Testo fornito:
______________________________
Almeno 31 persone sono state uccise solo durante le proteste di lunedì, secondo gli ultimi dati pubblicati dalla Commissione Nazionale per i Diritti Umani del Kenya (KNCHR), la Commissione statale keniota. Le manifestazioni hanno celebrato il 35° anniversario di Saba Saba – in swahili «Sette Sette» – una storica rivolta del 7 luglio 1990 contro il regime monopartitico, ora commemorata ogni anno come simbolo di resistenza alla repressione e all’ingiustizia economica.

 

In una dichiarazione rilasciata martedì, il KNCHR ha dichiarato che 107 persone sono rimaste ferite, 532 sono state arrestate e altre due sono risultate disperse. L’agenzia ha condannato “fermamente” tutte le violazioni dei diritti umani e ha sollecitato “l’assunzione di responsabilità da parte di tutte le parti responsabili, comprese la polizia, i civili e tutte le altre parti interessate”.

 

Il Servizio di Polizia Nazionale del Kenya (NPS) ha dichiarato lunedì che 63 persone – 52 agenti di polizia e 11 civili – sono rimaste ferite durante le manifestazioni, che, a suo dire, sono state infiltrate da «criminali». Almeno 19 veicoli – 12 appartenenti alla polizia, tre ad agenzie governative e quattro a civili – sono stati danneggiati, secondo l’NPS.

 


L’ufficio delle Nazioni Unite per i diritti umani ha chiesto indagini indipendenti sull’ «uso della forza» da parte della polizia keniota contro i manifestanti antigovernativi.
______________________________
Registrazioni per individuare gli elementi visualizzati:

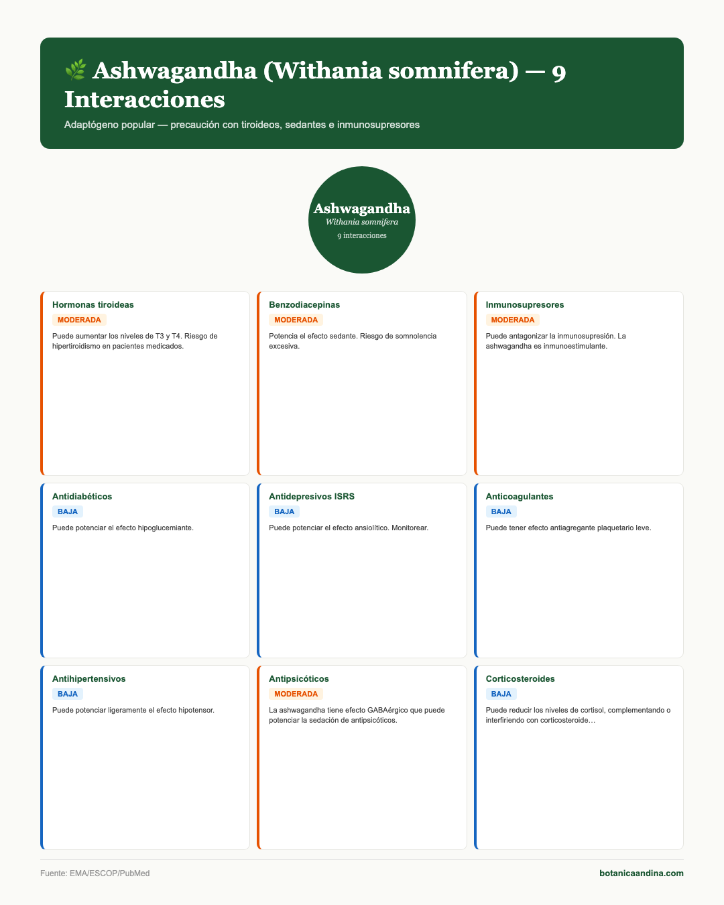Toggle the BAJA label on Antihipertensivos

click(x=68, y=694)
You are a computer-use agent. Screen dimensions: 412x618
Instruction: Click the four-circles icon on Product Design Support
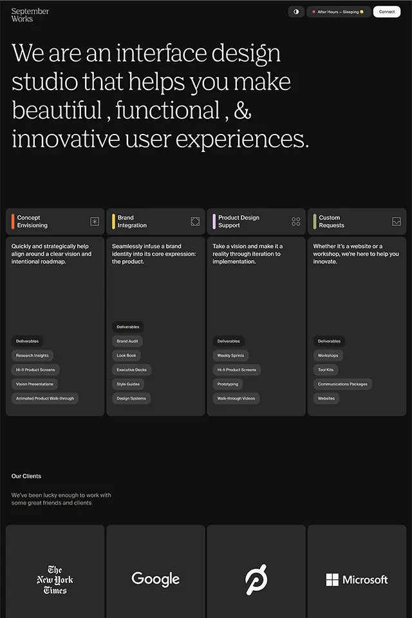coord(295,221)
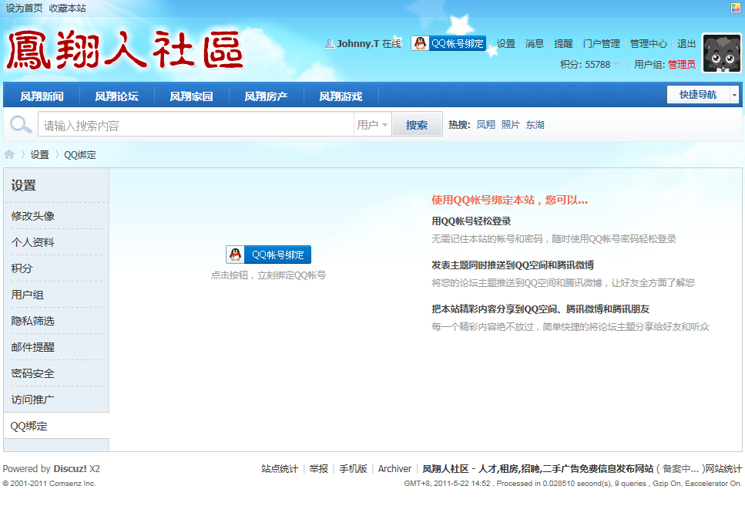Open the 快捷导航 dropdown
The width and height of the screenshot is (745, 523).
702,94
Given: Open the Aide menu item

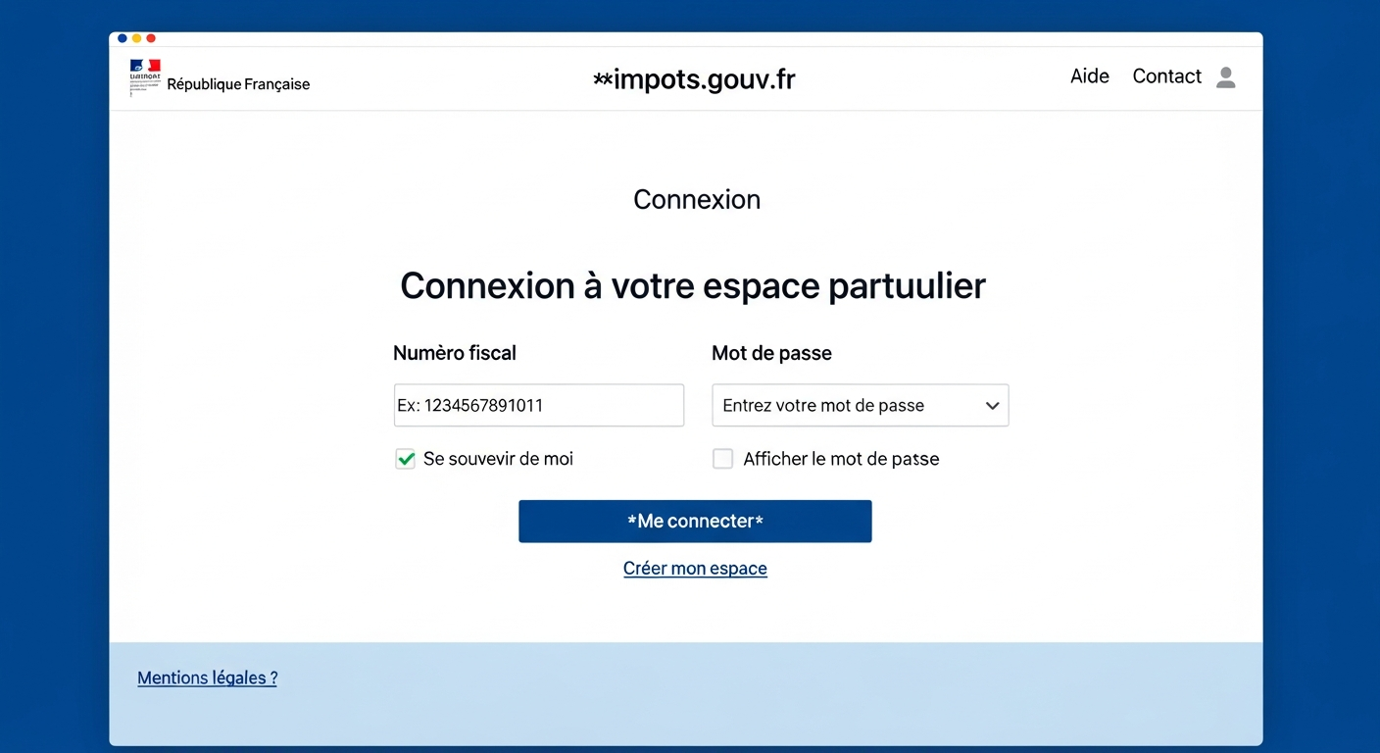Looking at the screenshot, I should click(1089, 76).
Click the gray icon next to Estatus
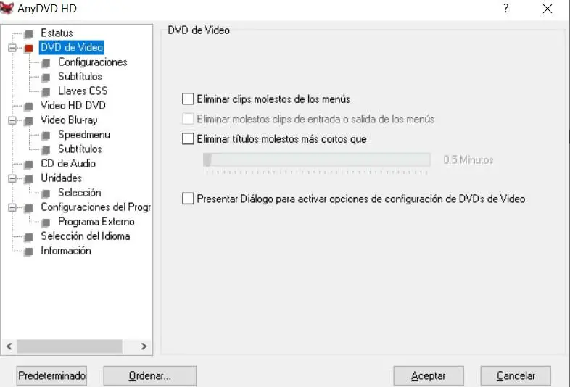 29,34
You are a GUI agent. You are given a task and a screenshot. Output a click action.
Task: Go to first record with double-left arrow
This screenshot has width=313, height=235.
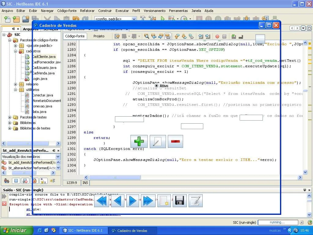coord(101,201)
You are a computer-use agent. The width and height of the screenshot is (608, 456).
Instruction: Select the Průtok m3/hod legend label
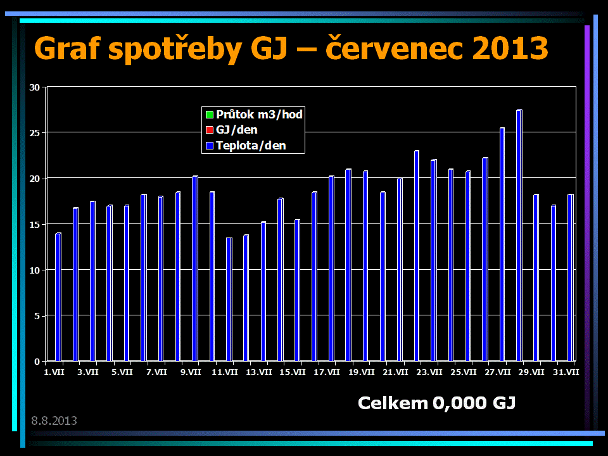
______________________________
Azioni da svolgere:
1. Nell'elenco, riscrivi la parte che inizia con la riga contenente "Given: Open the Aide menu item" e prosegue fino alla fine dell'elenco. Sostituisci "agent" con "assistant", lascia tutto il resto invariato e ometti le immagini.
2. Riprendi il testo sulle proteste di Saba Saba in Kenya a partire dal punto in cui si interrompe.

Risposte ai compiti:
1.
Given: Open the Aide menu item

Looking at the screenshot, I should click(1089, 76).
Click the gray icon next to Estatus
 29,34
You are a GUI assistant. You are given a task and a screenshot. Output a click action.
Task: Go to first record with double-left arrow
This screenshot has width=313, height=235.
coord(101,201)
You are a computer-use assistant. The width and height of the screenshot is (608, 456).
Instruction: Select the Průtok m3/hod legend label

2.
Alla fine del mese scorso, 19 persone sono state uccise in tutto il paese durante le manifestazioni che hanno celebrato il primo anniversario delle proteste giovanili dello scorso anno contro una controversa legge finanziaria – poi ritirata dal governo – e la morte in carcere di Albert Ojwang, blogger e insegnante, secondo quanto riportato dal KNCHR. Sei persone, tra cui tre poliziotti, sono state accusate di omicidio in relazione alla morte di Ojwang, sebbene tutti si siano dichiarati non colpevoli.

 

In risposta all’ordine di repressione di Ruto, l’ex vicepresidente del Kenya, Rigathi Gachagua, gli ha detto di “rilassarsi”, poiché nessuno vuole rimuovere il governo «in modo incostituzionale».

 

«Vogliamo affrontarvi alle urne nell’agosto 2027, quindi rilassatevi», ha detto Gachagua, minacciando di portare Ruto alla Corte penale internazionale.

 

Gachagua è stato eletto insieme a Ruto nel 2022, ma l’anno scorso è stato messo sotto accusa con l’accusa di corruzione, incitamento alle divisioni etniche e fomentata agitazione antigovernativa.

 

Come riportato da Renovatio 21, nelle ultime settimane si è avuta notizia dal Kenya di due sacerdoti assassinati a pochi giorni di distanza l’uno dall’altro.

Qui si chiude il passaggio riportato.